When you reach a point when 2/3 of adults are ‘disposed’ to be affected by something, then its really ‘exposure’ which is the problem. There are probably some people who will never put on weight, just like there are people who will never get cancer from cigarettes, but that’s not really the point.
An obesity drug to counter the effect of overeating and/or crap food is analogous to an antidepressant used to treat the effects of living in an insane society.
Treating symptoms is far more profitable than obviating a cause which would inconvenience so many worthy people, advertising agencies, junk food pushers & the general commercial system.
It seems living is a medical problem to-day.
We have the named psychiatric diseases – anxiety [because my girlfriend left me] , Grief [ because someone I cared about died and I am very sad ], Defiant child syndrome [bugger of a kid because the parents know nothing about parenting], and, of course autism not actually a disease but a spectrum [like light] which attracts millions of dollars of NDIS [Notional Disabilities Insurance Scam] etc.

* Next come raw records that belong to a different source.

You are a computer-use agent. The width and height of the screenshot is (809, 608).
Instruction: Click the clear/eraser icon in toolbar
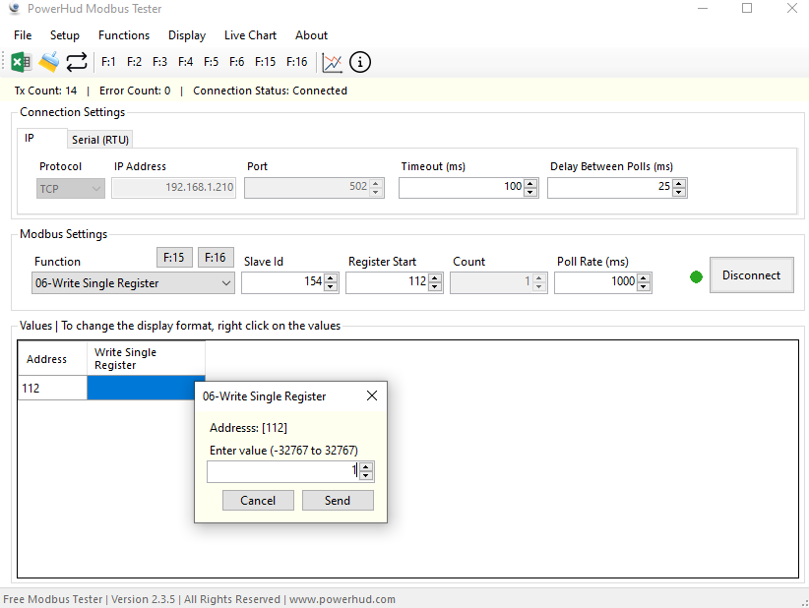[x=48, y=62]
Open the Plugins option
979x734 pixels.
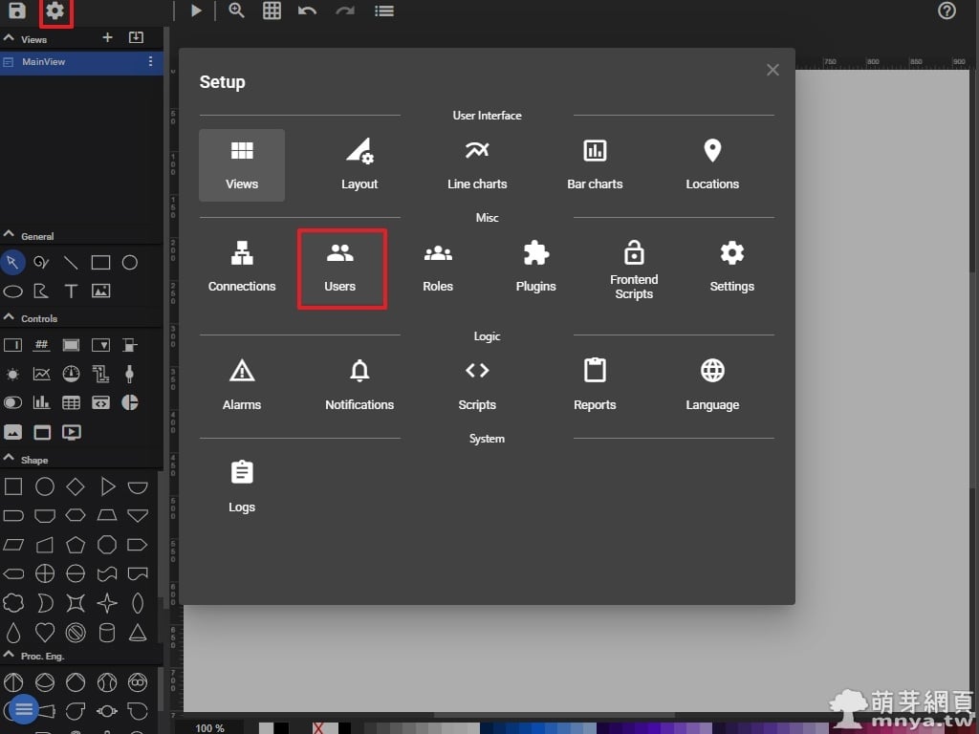point(535,268)
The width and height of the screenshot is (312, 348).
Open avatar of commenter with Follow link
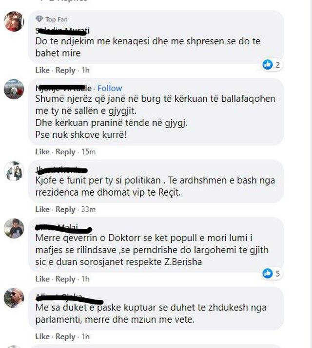click(x=14, y=89)
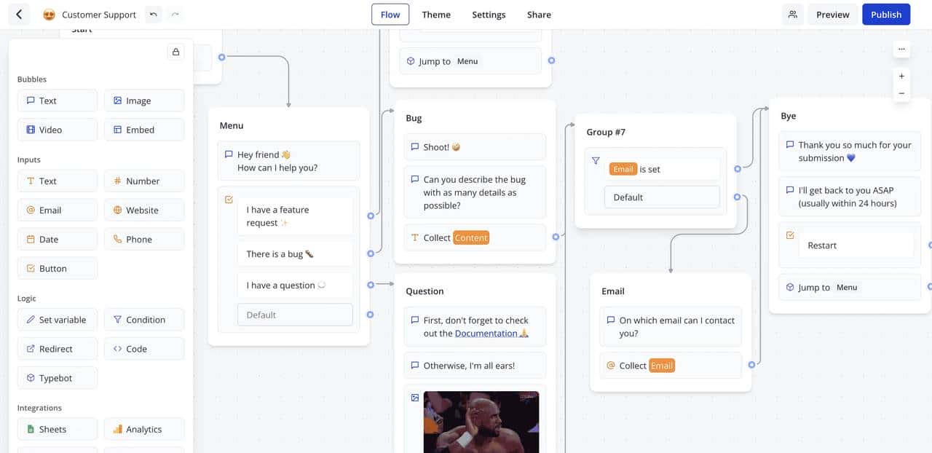932x453 pixels.
Task: Select the Embed bubble block
Action: pos(144,130)
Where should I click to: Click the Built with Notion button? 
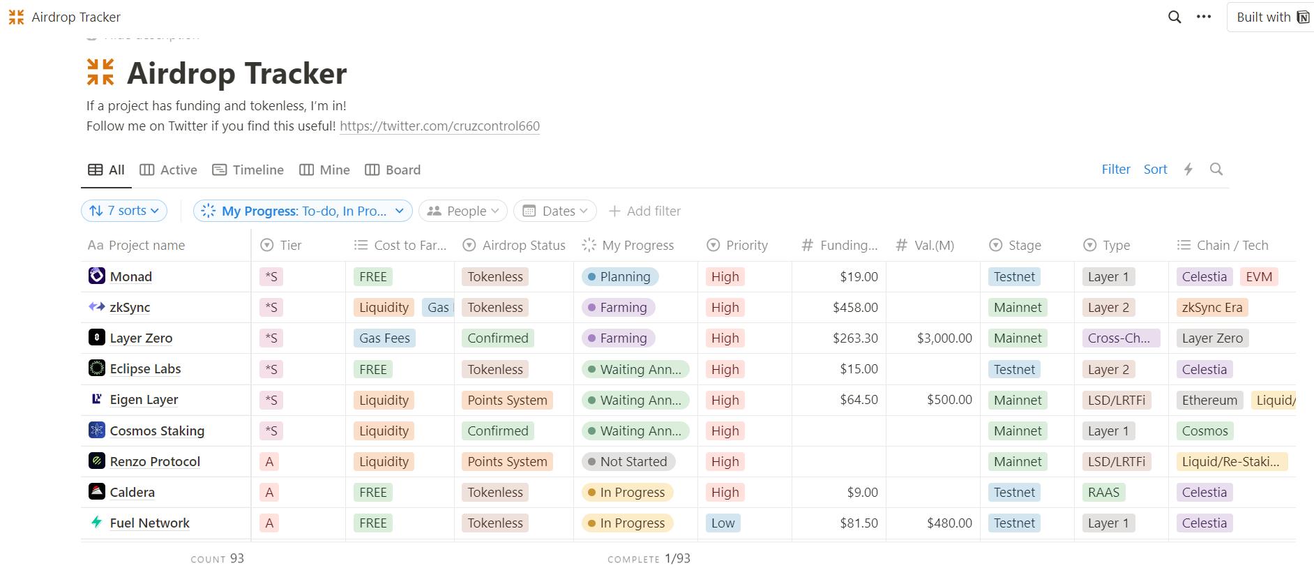[x=1271, y=17]
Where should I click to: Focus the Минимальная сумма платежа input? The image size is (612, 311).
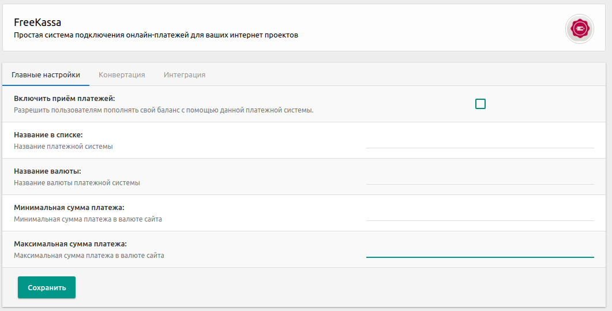tap(480, 213)
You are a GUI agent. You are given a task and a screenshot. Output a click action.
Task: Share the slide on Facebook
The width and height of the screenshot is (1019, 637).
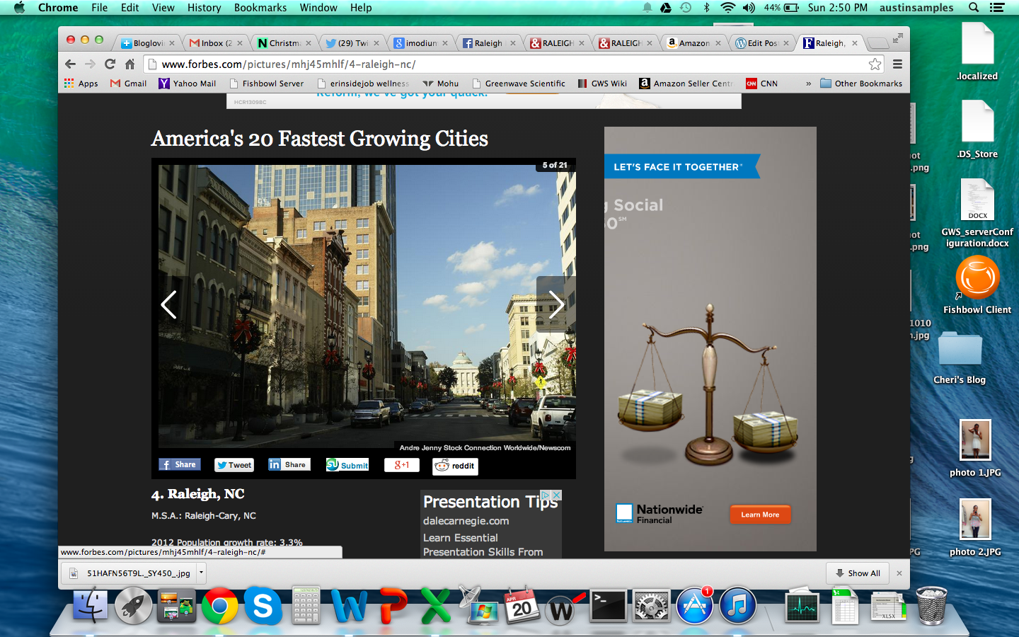(x=179, y=465)
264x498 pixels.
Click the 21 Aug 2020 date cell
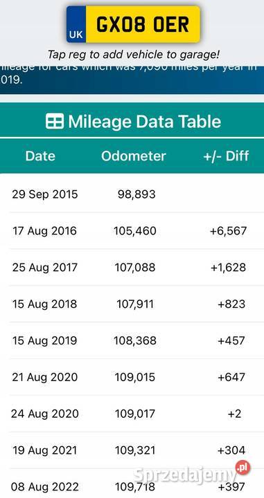click(x=45, y=377)
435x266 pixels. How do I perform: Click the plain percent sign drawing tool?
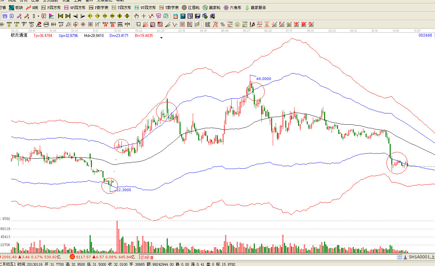tap(222, 24)
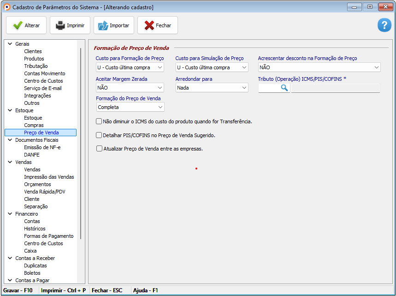Check 'Detalhar PIS/COFINS no Preço de Venda'
Screen dimensions: 396x296
(x=99, y=135)
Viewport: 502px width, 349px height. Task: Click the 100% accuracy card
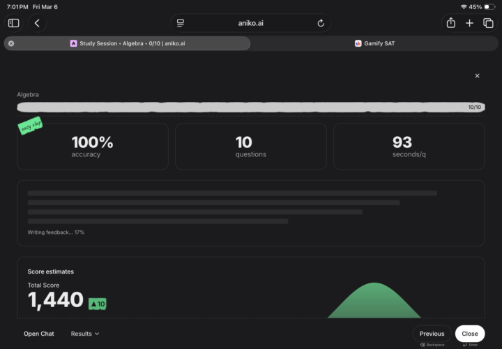click(93, 147)
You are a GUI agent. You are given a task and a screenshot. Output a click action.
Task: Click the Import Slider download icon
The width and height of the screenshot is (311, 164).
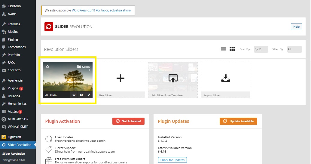pyautogui.click(x=225, y=78)
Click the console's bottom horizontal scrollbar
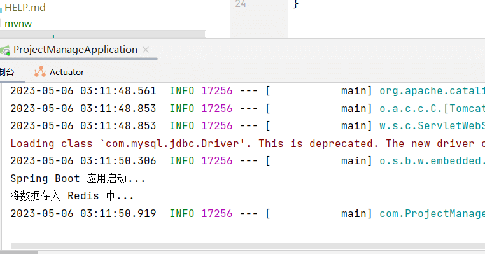Image resolution: width=485 pixels, height=254 pixels. [248, 246]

I read Queensland Health is removing soft drinks and introducing bottled water [ever heard of plumbing and more taps, and supplying a glass].
What if I told you that all of the health problems associated with fatness are also associated with social stigma, like the stigma that fat people experience. What if I told you that fatness is also a protective factor for some cancers, increasing the likelihood of survival?
Are you sure, really really sure, that fatness is actually the problem everyone says it is? Have you considered the possibility that it might be other things that happen to frequently co-occur with fatness? That we might be able to address public health issues without making fat people suffer?
It is getting hard to actually define the effect of obesity in a society in which so many people are obese, because there is a far smaller number of people to use as comparators. That being so, obesity is associated with an increased risk of cancer pretty much comprehensively. There is the ‘paradox’ that increased weight might be predictive of better outcomes once you actually get cancer, but since advanced cancer causes weight loss and also kills you that’s a hard one to tease out in terms of contributing factors. Social stigma causes many things, but the rates of diseases associated with obesity have risen pretty much in line with rates of obesity. Social stigma associated with obesity may have risen at the same time, but social stigma as such has existed for lots of reasons (sexuality, race, class etc) for ages and didn’t seem to raise the rates of these diseases in thin stigmatized individuals to the same amount.
From the BBC website yesterday:
“Cancer Research UK says bowel, kidney, ovarian and liver cancers are more likely to have been caused by being overweight than by smoking tobacco.”
Another point: The term “overweight” and references to “excess weight” and like terms are misleading. Above normal bodyweight through muscle mass has an effect different from that of above normal bodyweight through fat; they have different physiological effects.
The term “obese” implies excess body fat. The term “overweight” is unhelpful, especially if it leads people who are too fat to avoid taking remedial action with the popular excuses that they have “a large frame” or are “big boned”.
For the sale of clarity and improving the health of the population and individuals, we should focus on “obesity” and body fat and discard the misleading terms “overweight”, “weight loss”, “weight watching” etc.
Yes – fatness really is a major problem and no, not just because of the social stigma the obese people experience.
An NHS psychiatrist writing in the UK Daily Mail yesterday said: “… let’s stop talking about people battling with their weight, as though it involved a malignant force beyond their control and start talking about people battling with their lack of self-control.”